Chica con abrigo rojo

Chica con abrigo rojo perdiéndose en la multitud. El zoom la mantiene enfocada, a medida que sus pasos la confunden con la multitud de cabezas que avanzan, desordenadas, por el vestíbulo. Desde arriba aún puedo seguirla con la mirada un breve momento. Su abrigo es una brizna de color entre los tonos oscuros y tristes que impone el invierno. La veo de espaldas, empequeñeciéndose en la distancia, antes de perderla cuando sale por la puerta principal, hacia la calle. Aún me quedaré unos momentos ajeno a todo el movimiento, esperando que regrese a la estación. La imagino en la acera, decidiendo cuál es el camino más apropiado para evitar el frío. La humedad hace que la sensación se instale en los huesos y ella nunca ha sido de las que llevara bien tener la piel erizada. No, al menos, por el frío.

No va a volver. Sé que camina hacia el metro más próximo. Es un paseo desagradable por el viento que sopla, gélido e incesante, desde el Mediterráneo. Es es ese tiempo que hace a uno pensarse hecho bola bajo una manta. Nada que ver con esa legión de turistas que deambula por la zona después de haber alargado la sobremesa. Los restaurantes que ofrecen «la mejor paella» adornan cada acera y, aunque es media tarde y la luz comienza a apartarse tímidamente, aún sale gente de ellos.

Es el momento en el que aparto el ojo del visor. Hacía minutos que veía sin ver a través de él, más pendiente de los motivos por los que todo podría ser diferente que por el movimiento de la gente, el ruido de los trenes o la atronadora megafonía, que poco bien le hace a mi constante dolor de cabeza. Además, se da el caso de que cuando te sientes triste, siempre hay una megafonía cerca diciendo inconveniencias. Aunque se trate solamente de anunciar el andén del que sale un tren hacia un destino que nunca te ha interesado pero que imaginas como el más apetecible de los paraísos yendo a su lado. Y de repente se convierte en el lugar soñado…

Foto: John Fraissinet | Flickr
Foto: John Fraissinet | Flickr

Recuerdo el abrigo mientras paladeo la derrota y le quito el objetivo a la cámara. Aflora en mi mente el día en el que la acompañé a comprarlo. Rojo brillante. Ella siempre quería algo alegre. Recuerdo la textura de los botones, el cinturón indomable que perfilaba su cintura. El espejo. Las dudas. La sonrisa. La pregunta. El «te queda bien». Como si hubiera algo que no.

Ese mismo abrigo, semanas después, se enfrenta a otro viento, más seco, característico del interior. Como aquel día, yo también estaba allí viendo cómo su pelo se alborotaba al darle en la espalda al aire que subía del Manzanares y que se peleaba, justo en aquel cruce, con el frío que venía de las montañas.

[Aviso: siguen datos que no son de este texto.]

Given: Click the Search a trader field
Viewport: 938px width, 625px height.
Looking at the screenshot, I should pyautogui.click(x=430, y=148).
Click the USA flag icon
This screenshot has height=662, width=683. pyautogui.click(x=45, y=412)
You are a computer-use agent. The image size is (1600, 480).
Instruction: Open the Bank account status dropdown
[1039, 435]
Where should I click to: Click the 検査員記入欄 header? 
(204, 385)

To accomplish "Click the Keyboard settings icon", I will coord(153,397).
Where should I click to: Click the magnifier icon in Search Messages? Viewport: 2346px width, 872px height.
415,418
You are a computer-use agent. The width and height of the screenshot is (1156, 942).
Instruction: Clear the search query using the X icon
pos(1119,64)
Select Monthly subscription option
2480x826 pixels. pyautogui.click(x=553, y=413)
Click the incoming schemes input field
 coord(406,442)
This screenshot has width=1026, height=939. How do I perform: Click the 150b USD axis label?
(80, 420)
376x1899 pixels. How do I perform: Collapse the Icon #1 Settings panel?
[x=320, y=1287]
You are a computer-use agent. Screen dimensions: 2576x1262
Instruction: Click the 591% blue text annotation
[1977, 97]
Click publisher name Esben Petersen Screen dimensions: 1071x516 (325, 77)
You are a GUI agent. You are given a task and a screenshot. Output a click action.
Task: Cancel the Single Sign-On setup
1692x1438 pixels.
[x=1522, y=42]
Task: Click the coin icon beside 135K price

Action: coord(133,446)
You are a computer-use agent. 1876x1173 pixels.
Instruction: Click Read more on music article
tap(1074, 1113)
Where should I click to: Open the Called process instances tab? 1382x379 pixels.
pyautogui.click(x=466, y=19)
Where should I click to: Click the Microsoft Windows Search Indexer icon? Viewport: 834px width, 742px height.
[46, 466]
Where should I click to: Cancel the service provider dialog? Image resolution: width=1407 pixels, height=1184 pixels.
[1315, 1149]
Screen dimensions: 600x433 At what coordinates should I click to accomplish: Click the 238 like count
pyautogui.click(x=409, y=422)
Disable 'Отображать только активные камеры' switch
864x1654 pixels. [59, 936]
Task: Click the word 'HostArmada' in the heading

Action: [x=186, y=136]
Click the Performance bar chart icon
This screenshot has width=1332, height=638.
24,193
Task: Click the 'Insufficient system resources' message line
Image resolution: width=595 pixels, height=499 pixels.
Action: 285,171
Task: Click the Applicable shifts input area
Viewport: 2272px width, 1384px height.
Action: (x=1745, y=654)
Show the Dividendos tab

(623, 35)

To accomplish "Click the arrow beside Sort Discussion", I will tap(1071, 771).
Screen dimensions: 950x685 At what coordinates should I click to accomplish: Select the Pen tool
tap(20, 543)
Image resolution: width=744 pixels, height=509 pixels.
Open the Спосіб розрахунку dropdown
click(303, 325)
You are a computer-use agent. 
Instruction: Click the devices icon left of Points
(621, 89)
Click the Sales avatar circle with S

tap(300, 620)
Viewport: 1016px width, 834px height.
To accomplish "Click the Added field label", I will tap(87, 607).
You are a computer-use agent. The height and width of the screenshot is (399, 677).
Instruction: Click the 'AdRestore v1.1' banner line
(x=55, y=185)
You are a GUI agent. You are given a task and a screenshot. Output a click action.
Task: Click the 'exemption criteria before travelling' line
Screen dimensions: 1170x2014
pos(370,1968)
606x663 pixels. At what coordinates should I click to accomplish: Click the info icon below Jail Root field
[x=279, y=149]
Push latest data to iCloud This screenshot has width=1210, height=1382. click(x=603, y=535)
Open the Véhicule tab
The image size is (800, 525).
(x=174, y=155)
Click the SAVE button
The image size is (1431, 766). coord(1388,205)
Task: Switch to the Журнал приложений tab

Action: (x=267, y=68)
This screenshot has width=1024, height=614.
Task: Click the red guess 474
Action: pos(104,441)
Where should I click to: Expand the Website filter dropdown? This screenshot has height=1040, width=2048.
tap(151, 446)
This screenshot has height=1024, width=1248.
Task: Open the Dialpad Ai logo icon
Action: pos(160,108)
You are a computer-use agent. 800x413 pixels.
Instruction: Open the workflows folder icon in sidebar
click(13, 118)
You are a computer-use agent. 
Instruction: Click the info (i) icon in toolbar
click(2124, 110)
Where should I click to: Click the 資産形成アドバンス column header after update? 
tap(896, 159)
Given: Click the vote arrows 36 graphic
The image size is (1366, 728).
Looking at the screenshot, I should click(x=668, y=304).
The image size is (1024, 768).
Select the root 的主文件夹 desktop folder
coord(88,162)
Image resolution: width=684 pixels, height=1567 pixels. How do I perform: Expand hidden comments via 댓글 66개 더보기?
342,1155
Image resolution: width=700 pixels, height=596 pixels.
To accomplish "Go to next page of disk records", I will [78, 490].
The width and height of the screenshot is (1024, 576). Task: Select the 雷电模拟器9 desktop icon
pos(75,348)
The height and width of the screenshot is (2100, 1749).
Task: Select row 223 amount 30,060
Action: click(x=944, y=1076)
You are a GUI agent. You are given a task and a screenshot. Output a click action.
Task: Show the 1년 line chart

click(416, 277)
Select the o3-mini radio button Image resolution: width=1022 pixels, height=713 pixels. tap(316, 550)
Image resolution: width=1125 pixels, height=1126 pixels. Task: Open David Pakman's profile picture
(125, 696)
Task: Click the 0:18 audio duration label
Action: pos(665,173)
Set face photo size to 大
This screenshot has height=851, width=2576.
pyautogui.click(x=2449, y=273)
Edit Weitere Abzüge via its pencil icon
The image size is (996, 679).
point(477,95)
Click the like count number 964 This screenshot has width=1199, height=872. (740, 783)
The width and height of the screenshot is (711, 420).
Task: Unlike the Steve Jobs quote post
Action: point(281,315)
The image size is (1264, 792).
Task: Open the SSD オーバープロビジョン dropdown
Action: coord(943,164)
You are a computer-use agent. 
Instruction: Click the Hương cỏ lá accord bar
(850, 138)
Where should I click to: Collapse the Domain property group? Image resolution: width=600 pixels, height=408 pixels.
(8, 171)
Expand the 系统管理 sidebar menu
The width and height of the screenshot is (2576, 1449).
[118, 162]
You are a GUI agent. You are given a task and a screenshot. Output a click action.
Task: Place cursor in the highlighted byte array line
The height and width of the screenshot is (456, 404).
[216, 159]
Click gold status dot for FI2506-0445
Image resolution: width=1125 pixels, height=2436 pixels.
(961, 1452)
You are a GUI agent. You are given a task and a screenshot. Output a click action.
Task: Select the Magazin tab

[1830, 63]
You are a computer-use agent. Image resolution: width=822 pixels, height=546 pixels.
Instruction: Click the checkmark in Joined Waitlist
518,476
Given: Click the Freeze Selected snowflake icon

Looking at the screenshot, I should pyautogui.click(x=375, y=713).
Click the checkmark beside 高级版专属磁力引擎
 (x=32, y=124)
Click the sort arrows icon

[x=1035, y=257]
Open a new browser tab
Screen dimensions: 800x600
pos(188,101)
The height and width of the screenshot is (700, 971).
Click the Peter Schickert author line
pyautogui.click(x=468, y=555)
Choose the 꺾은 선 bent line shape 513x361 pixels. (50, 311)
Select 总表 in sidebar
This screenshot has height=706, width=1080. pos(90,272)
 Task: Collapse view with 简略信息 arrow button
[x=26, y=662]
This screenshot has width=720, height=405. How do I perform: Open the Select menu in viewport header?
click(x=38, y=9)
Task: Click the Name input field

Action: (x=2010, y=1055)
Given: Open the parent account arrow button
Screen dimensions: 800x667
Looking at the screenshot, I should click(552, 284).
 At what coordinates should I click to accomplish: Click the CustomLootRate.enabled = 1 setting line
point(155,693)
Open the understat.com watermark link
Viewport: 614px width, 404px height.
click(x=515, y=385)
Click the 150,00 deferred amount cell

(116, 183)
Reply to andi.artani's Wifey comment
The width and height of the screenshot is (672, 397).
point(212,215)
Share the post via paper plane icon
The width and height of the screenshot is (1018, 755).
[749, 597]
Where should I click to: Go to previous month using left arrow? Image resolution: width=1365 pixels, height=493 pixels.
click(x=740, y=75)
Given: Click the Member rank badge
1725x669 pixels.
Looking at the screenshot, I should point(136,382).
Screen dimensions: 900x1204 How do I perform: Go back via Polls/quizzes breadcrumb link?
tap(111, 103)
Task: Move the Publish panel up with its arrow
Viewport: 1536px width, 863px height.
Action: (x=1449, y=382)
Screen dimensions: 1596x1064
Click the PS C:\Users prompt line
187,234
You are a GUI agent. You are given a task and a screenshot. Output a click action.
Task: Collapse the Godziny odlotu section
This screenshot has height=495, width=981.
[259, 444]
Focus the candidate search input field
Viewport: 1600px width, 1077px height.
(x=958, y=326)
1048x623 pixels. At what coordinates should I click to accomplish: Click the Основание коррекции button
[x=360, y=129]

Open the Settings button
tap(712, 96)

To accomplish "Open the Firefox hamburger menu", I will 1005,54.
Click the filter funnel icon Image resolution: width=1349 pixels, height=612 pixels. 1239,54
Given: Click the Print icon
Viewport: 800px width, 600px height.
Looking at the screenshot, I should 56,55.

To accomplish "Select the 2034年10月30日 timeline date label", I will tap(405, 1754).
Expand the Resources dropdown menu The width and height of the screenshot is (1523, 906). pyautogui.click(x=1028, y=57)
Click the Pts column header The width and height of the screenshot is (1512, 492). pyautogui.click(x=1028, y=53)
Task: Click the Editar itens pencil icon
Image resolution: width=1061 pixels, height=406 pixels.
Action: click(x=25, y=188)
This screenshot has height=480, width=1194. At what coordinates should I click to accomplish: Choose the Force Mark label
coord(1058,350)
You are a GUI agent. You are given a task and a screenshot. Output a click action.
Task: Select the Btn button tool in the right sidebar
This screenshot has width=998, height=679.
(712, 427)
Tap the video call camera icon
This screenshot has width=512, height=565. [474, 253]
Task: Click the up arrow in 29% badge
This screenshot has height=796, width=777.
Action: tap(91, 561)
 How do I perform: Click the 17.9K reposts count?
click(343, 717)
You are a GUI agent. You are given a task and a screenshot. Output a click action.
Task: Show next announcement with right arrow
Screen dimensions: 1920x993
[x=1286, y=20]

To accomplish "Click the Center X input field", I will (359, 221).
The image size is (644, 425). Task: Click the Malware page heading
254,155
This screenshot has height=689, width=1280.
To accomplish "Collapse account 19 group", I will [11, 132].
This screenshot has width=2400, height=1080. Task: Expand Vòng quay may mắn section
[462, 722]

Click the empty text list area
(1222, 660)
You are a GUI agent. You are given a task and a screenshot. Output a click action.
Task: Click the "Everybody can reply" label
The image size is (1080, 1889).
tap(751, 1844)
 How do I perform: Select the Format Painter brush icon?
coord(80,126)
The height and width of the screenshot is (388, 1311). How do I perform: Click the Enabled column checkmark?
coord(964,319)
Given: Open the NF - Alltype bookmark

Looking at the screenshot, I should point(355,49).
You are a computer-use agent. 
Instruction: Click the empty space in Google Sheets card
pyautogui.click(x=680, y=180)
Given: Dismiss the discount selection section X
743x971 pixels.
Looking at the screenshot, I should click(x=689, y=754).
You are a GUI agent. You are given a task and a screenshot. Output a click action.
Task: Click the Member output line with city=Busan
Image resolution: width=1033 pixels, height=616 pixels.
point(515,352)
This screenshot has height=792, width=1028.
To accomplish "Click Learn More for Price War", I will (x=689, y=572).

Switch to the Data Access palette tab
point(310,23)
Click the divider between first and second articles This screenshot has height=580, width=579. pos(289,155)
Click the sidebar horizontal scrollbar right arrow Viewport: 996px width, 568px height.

Aquí también hay una estación de tren y también aquí el cielo es gris. También hay gente, mucha, que viene y va con prisa, dándole al día aire de diario. Ya no hay fiestas. Yo, sin embargo, vuelvo a estar quieto. Atento, como hace semanas, al vaivén del abrigo que se destaca, cada vez con mayor nitidez. Se acerca. Soy invisible sentado en este banco. O no me ve porque no existo. Pasa junto a mi. Soy un bulto al que no dirige la mirada. Ella es vida que me acelera los latidos. El sonido del corazón se compagina con sus pasos y así, cuando se pierde en la lejanía, entre la gente que va y viene, sé que no se detiene para mirar hacia atrás. El aire sigue alborotando su pelo. Chica con abrigo rojo perdiéndose en la multitud. Como llevada por el viento.